Curro sabía que podía estar ante sus últimos momentos de vida. Quizás una emboscada, un secuestro…Y de salir bien parado se jugaba un consejo de guerra por romper las reglas tan salvajemente. Pero, de pronto, los cuatro hombres, al sentirse desarmados, levantaron uno a uno las manos prosiguiendo su camino hacia el perro. Llegaron los cuatro a la vez. De cerca la situación resultaba mucho más amenazante. Supo enseguida que eran también francotiradores como él y que posiblemente también conocían la mirada del noble animal.
Pero entonces, él y otros dos soldados se pusieron en alerta. El cuarto militar, el militar enemigo, metió su mano en la levita. Viendo la cara de terror de los demás los tranquilizó con un gesto, mientras iba sacando muy lentamente algo de su chaqueta, una vieja pala. Acto seguido, mirando a los demás, se puso a excavar una tumba para el animal. Poco a poco todos fueron ayudándole. Después, sin romper en ningún momento aquel solemne silencio, metieron al perro con delicadeza. Tocaba ahora cubrirlo de tierra. Pero a Curro se le ocurrió algo. Les hizo un gesto para que se detuviesen un momento. Entonces, de un bolsillo, sacó su imponente mira telescópica y la colocó al lado del cuerpo. Los demás, lentamente, hicieron lo propio con las suyas.

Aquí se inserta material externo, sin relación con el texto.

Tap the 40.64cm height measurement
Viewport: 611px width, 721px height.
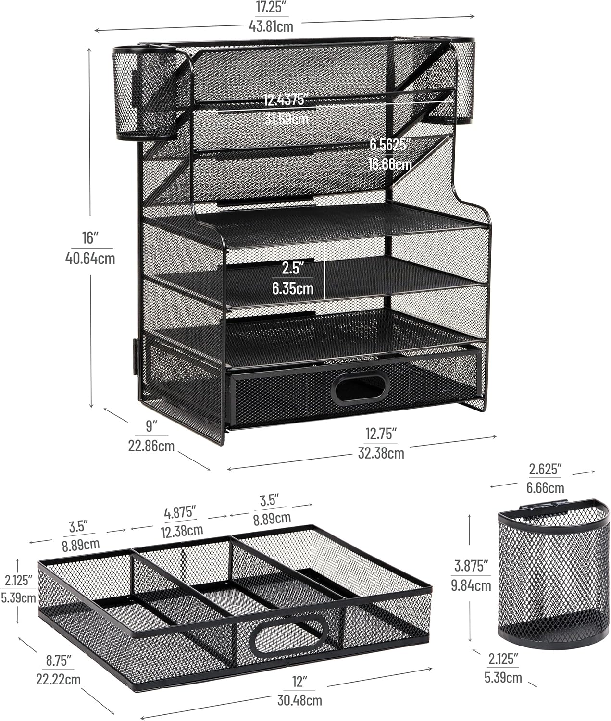pos(90,259)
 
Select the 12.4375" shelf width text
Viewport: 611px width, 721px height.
pos(285,100)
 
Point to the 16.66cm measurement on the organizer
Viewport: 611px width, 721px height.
pos(390,164)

Tras darle sepultura, y saludarse unos a otros con la mirada, todos regresaron a sus aposentos, pero esta vez dándose la espalda. No había razón para desconfiar. El francotirador llegó a su guarida. Rápidamente cerró todas las ventanas, guardó su rifle, ahora inservible sin mira telescópica, y se acurrucó en una esquina. En la oscuridad, medio rota por algunos agujeros de metralla que proyectaban luz a la polvorienta estancia, Curro supo lo que quería el perro de él, de todos ellos. Y así, siguiendo su deseo, comenzó a rezar por el alma del niño.